→ SUPPLIED MATERIAL
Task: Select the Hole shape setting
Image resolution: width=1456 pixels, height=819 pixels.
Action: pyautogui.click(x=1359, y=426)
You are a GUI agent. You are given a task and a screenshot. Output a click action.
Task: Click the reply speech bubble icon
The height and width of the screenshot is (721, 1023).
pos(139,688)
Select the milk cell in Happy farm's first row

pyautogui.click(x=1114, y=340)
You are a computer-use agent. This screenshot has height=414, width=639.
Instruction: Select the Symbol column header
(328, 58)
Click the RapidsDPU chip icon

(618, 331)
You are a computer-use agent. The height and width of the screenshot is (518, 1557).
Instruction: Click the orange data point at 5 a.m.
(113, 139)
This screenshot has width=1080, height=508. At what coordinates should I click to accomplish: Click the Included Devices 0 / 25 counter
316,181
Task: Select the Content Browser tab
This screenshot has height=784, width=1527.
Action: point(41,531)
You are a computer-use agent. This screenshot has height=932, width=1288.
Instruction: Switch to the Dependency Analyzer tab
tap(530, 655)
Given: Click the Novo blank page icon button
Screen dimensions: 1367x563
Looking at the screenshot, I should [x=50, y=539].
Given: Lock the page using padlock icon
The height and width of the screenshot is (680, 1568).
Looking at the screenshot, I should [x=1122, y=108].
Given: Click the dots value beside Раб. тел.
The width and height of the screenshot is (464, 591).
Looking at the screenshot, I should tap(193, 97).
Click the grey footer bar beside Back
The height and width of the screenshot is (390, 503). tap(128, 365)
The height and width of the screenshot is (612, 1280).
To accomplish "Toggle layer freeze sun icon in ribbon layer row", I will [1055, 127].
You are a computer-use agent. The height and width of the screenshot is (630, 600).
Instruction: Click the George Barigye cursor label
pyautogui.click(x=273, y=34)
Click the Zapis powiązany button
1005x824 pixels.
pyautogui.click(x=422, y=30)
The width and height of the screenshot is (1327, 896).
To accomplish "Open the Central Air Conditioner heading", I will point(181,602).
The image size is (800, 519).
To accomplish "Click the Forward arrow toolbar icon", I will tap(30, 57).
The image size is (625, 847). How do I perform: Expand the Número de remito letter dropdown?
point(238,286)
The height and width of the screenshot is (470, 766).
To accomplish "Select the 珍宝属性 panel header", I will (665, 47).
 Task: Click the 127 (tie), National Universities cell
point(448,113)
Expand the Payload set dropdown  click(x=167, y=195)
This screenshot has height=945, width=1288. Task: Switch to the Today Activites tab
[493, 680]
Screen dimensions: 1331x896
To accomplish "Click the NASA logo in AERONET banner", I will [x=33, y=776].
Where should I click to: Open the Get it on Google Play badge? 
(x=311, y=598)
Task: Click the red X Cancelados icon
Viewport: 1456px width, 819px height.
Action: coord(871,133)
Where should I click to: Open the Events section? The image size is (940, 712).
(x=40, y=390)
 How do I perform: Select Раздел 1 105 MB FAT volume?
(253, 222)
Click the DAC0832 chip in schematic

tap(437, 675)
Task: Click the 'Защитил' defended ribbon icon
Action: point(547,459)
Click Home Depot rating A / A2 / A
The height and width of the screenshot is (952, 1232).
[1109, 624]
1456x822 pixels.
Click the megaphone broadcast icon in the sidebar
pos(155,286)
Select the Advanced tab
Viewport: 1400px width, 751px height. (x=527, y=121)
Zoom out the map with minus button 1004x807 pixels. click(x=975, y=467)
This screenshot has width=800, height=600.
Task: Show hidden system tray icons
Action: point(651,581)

→ GIVEN EXERCISE
Please copy everything from the start of the items down to the line containing "pyautogui.click(x=1114, y=340)", with both ends and the requests included. Multiply every coordinate in the answers by 0.3 and round each to a whole number, with halves going up, but leave the numbers in the requests unchanged.

→ WRITTEN REPLY
Task: Select the Hole shape setting
Image resolution: width=1456 pixels, height=819 pixels.
Action: pyautogui.click(x=408, y=128)
You are a GUI agent. You are given a task and a screenshot. Output a click action.
Task: Click the reply speech bubble icon
The height and width of the screenshot is (721, 1023).
pos(42,206)
Select the milk cell in Happy farm's first row

pyautogui.click(x=334, y=102)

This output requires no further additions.